Road to the OSCP Weekly Recap #3

Date: 6/27/2020
Author: n0tAc0p

Discliamer

This post may contain spoilers for the Hack the Box boxes mentioned. While they are all retired boxes, it still may ruin the experience for some people. Read on at your own risk

See weekly post #1 for more information on the goal of these posts. 4 Windows boxes and a single Linux box this week. Learned a BUNCH about windows Kernel exploits. I also dislike Windows Server 2003 R2. That is all.

Weekly Progress #3

Jeeves [Windows]

This box was a major lesson in patience. I required help to find the Jenkins endpoint needed for the foothold exploit. All because I did not let my gobuster session finish. Figures.

Major Hangups

  • Not letting my enumeration scripts finish becasue they were running slowly

Lessons Learned

  • Be patient when enumerating. Stick to the plan and make sure everything finishes before freaking out
  • How to leverage Nishang reverse shells
  • How to get a Metasploit session from a standard PowerShell reverse shell
  • Full anonymous Jenkins access = RCE
  • Rotten Potato and Juicy Potato are useful exploits if a user has the SeImpersonate Privilege (common on Service accounts)

Beep [Linux]

Holy services. Another lesson in patience. Still did not let my gobuster finish because it was taking too long.

Major Hangups

  • Not letting my enumeration scripts finish (AGAIN)
  • If an exploit is not working that we KNOW should work, try a few times or reset the box and try again

Lessons Learned

  • Elastix and Asterisk are a suite of VOIP tools, packaged into a single appliance
  • Shell Shock is more common than I expected
  • What Local File Inclusion was, and how to possibly turn it into Remote File Inclusion (and RCE)
  • If an exploit is not working, and not printing any error messages, try to proxy it through Burp and debug network responses (Burp Free is amazing)

Bastard [Windows]

A 3rd (and hopefully final) lesson in patience. The only hiccup I had was finding the REST endpoint path needed for the Drupal exploit. Can you guess why?

Major Hangups

  • Did.Not.Let.Enumeration.Finish

Lessions Learned

  • Learned a few different ways to bypass PowerShell code execution restrictions
  • droopescan is a thing, useful for enumerating open source CMS’s
  • Firewalls will generally prevent executing things from network shares (not in HTB labs, but in real life)

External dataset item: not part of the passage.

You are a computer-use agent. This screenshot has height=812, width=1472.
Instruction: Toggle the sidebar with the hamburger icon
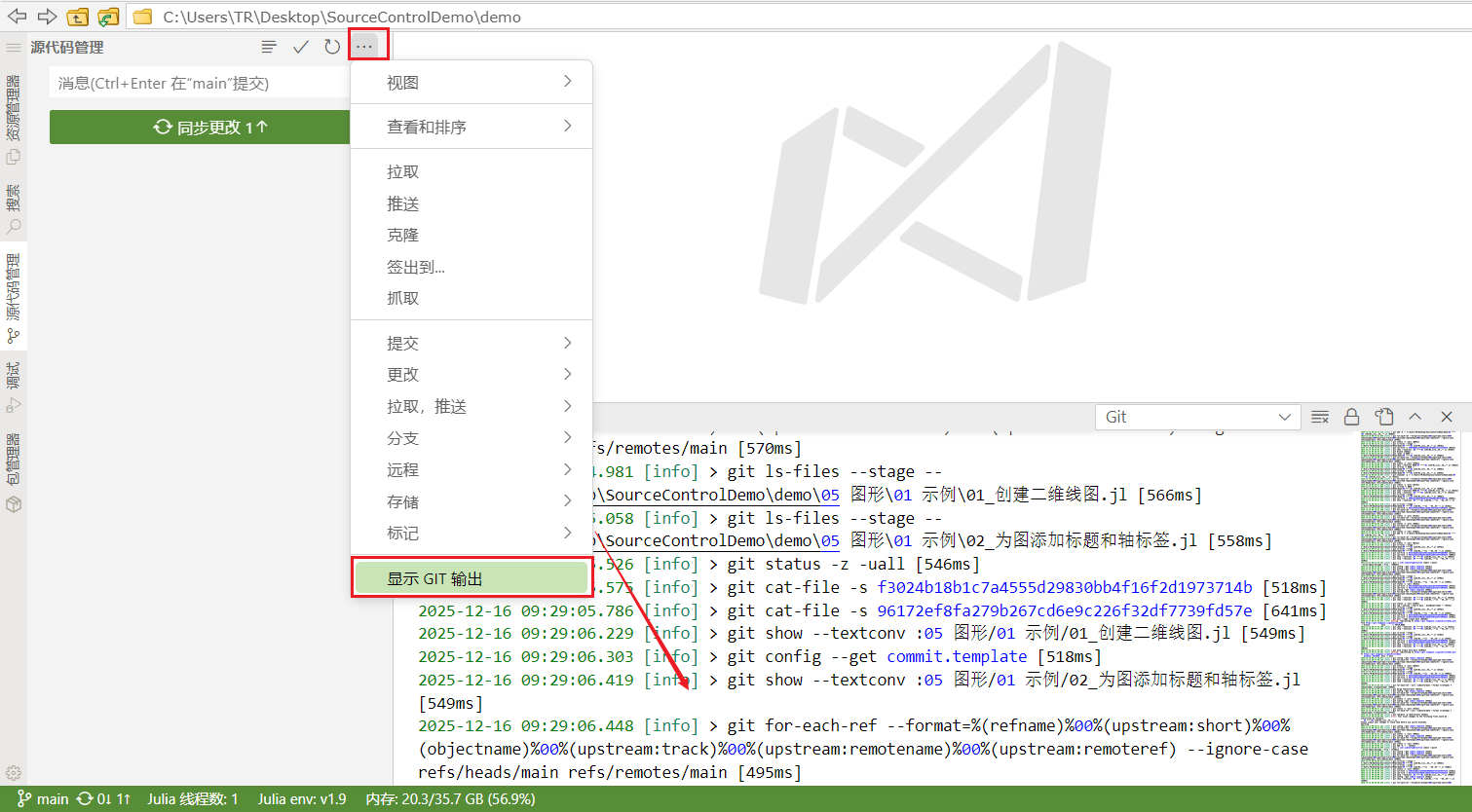14,47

Granny & Grandpa [Windows]

I honestly did not enjoy these much. The boxes were unstable, and they were nearly carbon copies of each other.

Major Hangups

  • Did not know what WebDav was and why it could be useful

Lessons Learned

  • If we can’t get any normal shell, use meterpreter
  • Windows Server 2003 R2 is wonky, and quite unstable
  • WebDav is extremely useful, and at times can lead to RCE
  • Tools to enumerate WebDav include davtest, cadaver, and curl

Conclusion

I was happy to complete 5 boxes this week, but somewhat disappointed at the amount of help required. 80% of the help I needed was because I did not let my enumeration scripts complete. After failing 3 times because of it, I hope I have learned my lesson. Still, quite a lot of good lessons this week, even if 4/5 boxes required Kernel exploits to get System (funnnnnnnnnnnnnnnnnnnnnnnnnn).

Looking Ahead

I plan on taking the next week off. I want to focus on beefing up my automated enumeration script, update how I take notes, and even move my Playbooks to GitBook or something similar. If I happen to have some extra time, I want to attempt one of the more challenging boxes. I will still write an update post, and try to explain some of the changes I made and why. Have a great week, and happy hacking!